Örneklerle Akıl Yitimi

Şırnak’ta 2009 yılının Eylül ayında bir sokak basketbol turnuvası düzenlendi. Düzenlemenin sahibi olan İl Gençlik Spor Müdürü, amaçlarının “spor yoluyla gençlerin ruhen gelişmesini sağlamak” olduğunu belirtti. İlin askeri ve mülki erkânı ile birlikte kalabalık bir halk topluluğunun da izlediği turnuvanın açılış maçının sonucu şuydu: Cudi Lakers 15 - Şırnak Dallas 14.

Ekim 2007’de Bolu 2. Komando Tugayı’ndan 13 askerin çarpışmada hayatını kaybetmesi üzerine “bu şirin ilimizde” yayımlanan bir gazetedeki yazıda DTP’li milletvekilleri ile belediye başkanları ve yöneticilerin adları tek tek sayıldıktan sonra “Yüce Türk Ulusu, işte karşında düşmanın” denildi. Adı geçen partililerin yaptıkları başvuru üzerine konuyu inceleyen savcılık, yazıda suç unsuru bulunmadığı kararını verdi.

Başbakan 2008 yılı 1 Mayıs’ının Taksim’de kutlanmak istenmesi ile başlayan tartışmalar sırasında “Ayakların başları yönettiği yerde kıyamet kopar” dedi. Anılan gün geldiğinde ise bu yönerge doğrultusunda harekete geçen güvenlik güçleri, şiddet kullanarak, ayakların yerli yerinde kalmasını sağladılar.

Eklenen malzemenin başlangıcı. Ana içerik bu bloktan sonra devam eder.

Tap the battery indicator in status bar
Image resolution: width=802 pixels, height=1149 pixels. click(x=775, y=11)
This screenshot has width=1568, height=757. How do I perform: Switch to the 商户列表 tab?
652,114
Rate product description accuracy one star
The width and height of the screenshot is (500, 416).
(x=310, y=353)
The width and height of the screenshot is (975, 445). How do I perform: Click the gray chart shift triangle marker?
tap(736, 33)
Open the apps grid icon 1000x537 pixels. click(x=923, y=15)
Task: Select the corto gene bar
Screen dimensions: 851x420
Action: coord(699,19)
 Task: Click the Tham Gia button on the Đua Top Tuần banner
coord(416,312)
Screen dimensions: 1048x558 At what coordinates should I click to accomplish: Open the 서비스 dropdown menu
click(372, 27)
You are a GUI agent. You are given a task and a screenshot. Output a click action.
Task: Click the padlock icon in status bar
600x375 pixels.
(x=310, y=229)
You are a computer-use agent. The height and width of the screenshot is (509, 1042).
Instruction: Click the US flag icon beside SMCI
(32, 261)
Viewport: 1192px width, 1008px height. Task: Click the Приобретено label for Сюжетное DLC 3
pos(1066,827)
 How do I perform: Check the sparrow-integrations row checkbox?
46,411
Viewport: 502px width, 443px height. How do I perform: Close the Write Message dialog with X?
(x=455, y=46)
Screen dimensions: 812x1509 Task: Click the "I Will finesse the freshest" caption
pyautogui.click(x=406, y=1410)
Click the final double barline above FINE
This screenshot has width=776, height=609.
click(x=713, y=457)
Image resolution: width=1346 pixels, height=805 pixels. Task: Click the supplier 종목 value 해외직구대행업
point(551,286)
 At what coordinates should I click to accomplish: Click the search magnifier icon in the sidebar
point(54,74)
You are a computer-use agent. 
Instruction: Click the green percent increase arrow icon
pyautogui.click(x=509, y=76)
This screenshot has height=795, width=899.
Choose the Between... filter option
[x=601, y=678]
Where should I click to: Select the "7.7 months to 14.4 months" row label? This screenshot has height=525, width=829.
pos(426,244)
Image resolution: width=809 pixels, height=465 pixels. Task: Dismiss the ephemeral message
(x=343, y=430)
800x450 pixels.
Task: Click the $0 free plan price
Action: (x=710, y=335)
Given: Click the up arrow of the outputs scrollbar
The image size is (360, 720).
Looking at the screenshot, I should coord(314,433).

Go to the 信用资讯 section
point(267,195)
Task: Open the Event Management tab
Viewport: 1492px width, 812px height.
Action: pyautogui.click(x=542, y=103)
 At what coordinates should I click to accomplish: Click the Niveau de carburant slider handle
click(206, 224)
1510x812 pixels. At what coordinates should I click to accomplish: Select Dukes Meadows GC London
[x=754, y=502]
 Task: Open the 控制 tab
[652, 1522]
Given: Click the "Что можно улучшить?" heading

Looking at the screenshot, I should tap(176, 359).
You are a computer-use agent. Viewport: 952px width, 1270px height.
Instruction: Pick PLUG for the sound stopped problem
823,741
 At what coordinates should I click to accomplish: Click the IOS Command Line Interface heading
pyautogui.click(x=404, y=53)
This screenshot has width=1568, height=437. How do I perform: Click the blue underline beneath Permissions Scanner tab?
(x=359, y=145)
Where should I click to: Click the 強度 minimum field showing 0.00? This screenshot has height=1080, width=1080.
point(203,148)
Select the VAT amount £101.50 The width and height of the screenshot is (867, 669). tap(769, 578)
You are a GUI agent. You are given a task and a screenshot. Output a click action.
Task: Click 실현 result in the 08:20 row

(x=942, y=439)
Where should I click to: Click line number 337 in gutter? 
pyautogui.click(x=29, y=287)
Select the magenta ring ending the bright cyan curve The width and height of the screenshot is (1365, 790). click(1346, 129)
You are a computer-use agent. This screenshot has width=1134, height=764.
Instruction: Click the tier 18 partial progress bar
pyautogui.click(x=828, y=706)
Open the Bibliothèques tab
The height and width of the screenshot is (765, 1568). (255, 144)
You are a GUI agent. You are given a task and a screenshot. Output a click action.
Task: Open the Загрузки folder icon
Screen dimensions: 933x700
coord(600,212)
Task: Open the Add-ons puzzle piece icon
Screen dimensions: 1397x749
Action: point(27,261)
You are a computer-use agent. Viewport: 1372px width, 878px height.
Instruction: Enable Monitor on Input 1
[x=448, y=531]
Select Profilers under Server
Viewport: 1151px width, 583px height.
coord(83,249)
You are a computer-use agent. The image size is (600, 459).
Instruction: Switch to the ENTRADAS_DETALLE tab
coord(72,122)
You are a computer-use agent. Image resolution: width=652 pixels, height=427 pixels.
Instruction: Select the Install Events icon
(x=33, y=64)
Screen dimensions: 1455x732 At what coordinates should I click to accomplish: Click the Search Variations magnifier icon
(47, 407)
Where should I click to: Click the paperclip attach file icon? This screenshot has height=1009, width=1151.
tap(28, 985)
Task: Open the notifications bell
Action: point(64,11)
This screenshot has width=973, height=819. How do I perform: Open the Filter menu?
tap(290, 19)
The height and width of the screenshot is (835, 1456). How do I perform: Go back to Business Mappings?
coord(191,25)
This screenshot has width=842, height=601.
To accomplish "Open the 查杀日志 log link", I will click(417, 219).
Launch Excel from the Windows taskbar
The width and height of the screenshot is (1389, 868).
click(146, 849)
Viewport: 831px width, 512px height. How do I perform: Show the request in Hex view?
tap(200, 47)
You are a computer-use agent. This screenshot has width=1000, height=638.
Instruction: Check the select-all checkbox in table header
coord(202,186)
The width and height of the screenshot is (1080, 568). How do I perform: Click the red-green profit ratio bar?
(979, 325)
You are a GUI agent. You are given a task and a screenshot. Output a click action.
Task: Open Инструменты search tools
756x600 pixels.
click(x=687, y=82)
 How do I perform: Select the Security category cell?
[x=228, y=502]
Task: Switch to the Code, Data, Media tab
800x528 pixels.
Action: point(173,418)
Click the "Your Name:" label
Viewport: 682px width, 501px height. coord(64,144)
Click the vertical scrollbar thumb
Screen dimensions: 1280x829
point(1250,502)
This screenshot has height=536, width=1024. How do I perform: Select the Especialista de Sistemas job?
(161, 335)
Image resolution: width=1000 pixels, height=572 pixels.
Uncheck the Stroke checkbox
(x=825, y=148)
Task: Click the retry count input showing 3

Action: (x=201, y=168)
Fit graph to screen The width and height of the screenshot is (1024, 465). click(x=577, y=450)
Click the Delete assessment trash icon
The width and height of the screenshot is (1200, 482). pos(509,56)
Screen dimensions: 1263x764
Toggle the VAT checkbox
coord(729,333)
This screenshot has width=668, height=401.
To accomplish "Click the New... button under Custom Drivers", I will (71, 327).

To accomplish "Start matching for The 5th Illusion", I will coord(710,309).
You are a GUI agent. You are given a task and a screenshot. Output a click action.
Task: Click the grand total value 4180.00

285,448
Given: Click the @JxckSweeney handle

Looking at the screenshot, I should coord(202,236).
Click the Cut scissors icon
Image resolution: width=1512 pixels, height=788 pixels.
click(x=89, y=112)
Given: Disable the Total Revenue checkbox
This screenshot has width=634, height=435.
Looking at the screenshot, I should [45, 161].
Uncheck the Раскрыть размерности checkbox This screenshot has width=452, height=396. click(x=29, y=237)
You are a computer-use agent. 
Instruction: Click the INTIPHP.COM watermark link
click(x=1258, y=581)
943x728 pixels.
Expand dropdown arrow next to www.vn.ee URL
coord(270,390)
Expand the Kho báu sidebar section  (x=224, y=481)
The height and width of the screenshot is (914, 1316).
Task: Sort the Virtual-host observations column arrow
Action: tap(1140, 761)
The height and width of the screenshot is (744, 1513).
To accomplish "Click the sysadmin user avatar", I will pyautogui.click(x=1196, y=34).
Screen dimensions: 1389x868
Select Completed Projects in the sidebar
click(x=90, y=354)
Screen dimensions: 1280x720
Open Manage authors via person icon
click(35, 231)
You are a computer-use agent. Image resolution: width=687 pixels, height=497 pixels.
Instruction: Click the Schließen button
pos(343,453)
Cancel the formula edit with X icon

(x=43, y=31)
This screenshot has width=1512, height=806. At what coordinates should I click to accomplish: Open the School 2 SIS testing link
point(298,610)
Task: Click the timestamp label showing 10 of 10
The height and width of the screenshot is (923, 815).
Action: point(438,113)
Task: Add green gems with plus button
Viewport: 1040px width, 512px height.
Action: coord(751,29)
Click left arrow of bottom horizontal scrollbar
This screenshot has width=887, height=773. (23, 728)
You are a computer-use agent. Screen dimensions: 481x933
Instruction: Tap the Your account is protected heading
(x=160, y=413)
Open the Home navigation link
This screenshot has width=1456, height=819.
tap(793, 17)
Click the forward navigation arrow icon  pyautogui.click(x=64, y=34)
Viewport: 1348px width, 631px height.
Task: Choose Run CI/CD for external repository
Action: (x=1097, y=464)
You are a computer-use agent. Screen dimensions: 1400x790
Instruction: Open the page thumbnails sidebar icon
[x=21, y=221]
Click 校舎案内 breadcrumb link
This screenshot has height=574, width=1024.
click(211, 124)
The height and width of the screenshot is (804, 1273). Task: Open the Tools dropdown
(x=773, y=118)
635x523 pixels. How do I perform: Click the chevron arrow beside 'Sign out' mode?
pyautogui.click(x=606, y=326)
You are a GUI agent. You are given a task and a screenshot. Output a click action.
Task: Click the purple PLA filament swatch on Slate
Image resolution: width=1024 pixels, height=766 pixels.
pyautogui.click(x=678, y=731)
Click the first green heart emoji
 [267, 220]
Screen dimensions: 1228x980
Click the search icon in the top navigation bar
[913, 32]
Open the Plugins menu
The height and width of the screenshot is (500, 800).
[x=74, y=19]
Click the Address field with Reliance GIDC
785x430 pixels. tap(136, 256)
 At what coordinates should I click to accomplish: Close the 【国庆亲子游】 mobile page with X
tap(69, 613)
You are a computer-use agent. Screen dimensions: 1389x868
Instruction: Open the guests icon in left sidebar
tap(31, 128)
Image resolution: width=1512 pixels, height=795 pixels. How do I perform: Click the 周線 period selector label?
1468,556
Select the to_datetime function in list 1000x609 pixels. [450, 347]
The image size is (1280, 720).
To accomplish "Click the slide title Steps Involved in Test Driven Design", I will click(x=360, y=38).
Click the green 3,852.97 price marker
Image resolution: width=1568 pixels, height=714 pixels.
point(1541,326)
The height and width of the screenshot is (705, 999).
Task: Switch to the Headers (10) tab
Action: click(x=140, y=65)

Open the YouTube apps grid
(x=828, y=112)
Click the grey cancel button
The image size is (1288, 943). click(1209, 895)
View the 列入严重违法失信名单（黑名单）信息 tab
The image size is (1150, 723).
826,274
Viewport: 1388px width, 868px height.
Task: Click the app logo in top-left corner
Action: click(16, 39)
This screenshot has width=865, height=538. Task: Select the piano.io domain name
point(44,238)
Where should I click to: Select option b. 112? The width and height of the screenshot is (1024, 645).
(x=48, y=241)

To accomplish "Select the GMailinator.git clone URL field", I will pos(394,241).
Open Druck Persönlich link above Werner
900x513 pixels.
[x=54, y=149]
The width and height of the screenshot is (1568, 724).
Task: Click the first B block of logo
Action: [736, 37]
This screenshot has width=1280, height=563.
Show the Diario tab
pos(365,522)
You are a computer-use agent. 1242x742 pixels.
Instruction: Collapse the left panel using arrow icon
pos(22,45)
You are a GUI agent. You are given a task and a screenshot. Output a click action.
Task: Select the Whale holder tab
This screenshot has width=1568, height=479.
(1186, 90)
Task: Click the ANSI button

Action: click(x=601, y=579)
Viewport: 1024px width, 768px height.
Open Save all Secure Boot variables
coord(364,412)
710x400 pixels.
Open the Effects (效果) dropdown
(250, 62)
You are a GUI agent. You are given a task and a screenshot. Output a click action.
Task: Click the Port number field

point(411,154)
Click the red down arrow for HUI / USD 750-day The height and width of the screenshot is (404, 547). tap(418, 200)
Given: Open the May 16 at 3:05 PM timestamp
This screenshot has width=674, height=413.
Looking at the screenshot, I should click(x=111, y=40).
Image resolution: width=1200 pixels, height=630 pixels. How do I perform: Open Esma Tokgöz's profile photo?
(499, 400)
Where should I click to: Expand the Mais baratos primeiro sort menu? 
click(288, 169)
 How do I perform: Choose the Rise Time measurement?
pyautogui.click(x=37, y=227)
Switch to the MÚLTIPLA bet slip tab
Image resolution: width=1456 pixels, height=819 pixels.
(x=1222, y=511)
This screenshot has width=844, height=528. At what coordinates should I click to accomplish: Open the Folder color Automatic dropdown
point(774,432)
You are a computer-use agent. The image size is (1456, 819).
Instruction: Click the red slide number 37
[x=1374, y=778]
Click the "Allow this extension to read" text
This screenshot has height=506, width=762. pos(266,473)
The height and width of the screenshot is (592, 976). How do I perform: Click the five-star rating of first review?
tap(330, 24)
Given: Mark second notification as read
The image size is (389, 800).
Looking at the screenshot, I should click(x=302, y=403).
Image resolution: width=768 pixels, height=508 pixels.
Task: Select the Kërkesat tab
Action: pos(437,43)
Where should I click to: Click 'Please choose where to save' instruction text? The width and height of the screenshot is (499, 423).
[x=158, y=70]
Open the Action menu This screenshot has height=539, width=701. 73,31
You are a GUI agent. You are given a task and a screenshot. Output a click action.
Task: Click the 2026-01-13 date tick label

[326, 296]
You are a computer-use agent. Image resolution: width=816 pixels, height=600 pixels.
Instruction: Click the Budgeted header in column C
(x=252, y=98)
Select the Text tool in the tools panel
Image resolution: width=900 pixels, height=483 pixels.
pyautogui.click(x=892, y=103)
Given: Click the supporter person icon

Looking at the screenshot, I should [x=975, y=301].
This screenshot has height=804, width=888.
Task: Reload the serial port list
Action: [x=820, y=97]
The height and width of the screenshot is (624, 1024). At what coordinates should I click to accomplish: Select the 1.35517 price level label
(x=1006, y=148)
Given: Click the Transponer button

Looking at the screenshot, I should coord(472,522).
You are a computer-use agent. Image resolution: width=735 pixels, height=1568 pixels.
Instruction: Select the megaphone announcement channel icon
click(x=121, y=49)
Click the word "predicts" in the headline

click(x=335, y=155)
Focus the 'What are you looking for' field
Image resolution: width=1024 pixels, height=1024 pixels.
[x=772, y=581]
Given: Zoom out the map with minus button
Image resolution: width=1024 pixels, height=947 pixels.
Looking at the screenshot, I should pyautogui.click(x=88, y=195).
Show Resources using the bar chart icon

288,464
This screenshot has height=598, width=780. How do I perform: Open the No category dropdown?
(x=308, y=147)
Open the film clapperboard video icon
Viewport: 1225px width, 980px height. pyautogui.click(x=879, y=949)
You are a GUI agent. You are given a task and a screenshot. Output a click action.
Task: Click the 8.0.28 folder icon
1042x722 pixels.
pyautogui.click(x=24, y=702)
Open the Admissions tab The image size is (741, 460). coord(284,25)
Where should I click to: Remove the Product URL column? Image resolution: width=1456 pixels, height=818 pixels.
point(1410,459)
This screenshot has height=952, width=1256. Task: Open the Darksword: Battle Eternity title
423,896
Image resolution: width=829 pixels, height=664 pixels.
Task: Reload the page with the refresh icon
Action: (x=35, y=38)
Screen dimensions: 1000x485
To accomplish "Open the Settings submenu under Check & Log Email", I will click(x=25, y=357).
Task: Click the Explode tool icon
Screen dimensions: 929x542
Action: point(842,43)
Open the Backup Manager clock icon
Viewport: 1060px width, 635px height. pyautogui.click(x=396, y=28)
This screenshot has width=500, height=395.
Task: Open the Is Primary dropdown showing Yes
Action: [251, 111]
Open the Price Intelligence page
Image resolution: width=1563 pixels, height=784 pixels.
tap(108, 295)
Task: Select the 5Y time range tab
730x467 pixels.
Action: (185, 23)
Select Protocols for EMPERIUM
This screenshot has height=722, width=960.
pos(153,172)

Bundan aşağı yukarı bir yıl kadar sonra, 2009 yılı Eylül ayının başlarında bir profesör de benzer bir söyleme başvurdu. Topkapı Sarayı Müzesinin bahçesinde müze bekçisi tarafından kenevir yetiştirildiğinin anlaşılması üzerine, bir süredir müzenin müdürlüğünü yapmakta olan tarih profesörünün “Ayaktakımından bekçi yaparsan böyle olur” dediği günlük gazetelerde yer aldı.

Çok zamandır Ege’de yayımlanmakta olan bir gazetenin muhabirlerinden bir hanım kızı, söyleşiler yaptığı bir milletvekili ile belediye başkanına “sayın milletvekilim” ve “sayın başkanım” diye seslenmediği için söyleşi yapılan saygıdeğer kişiler, çalıştığı gazetenin sorumlularına şikayet ettiler. Sonuç olarak, hem saygısız hem talihsiz muhabir işinden kovuldu.

Bir paylaşım sitesinde ve 2009 yılının Eylül ayında şöyle bir video kaydına rastlandı: “Çevik Kuvvet Destanı” adını taşıyan videoda Türkiye Komünist Partisi, Özgürlük ve Dayanışma Partisi, Halkevleri gibi yasal oluşumlar açıkça hedef alınıyor ve çevik kuvvetin çeşitli gösterilerdeki aşırı sert müdahalelerini sergileyen görüntülerin ardından, “rap” tarzında bir müzik eşliğinde birtakım satırlara yer veriliyordu. Şarkının sözleri arasında şunlar da bulunuyordu: “Sakarya, Yüksel ya da Meclis fark etmez, gel eyleme gideriz. Halkevi, TKP, ÖDP, fark etmez, hepsi de kahpe. 1 Mayıs’ı unutmadık, unutmayacağız. Sıradan hepinize kan kusturacağız.” Emniyet yetkilileri tarafından, kuşkusuz, sahiplenilmeyen videonun kimler tarafından hazırlandığı bulunamadı.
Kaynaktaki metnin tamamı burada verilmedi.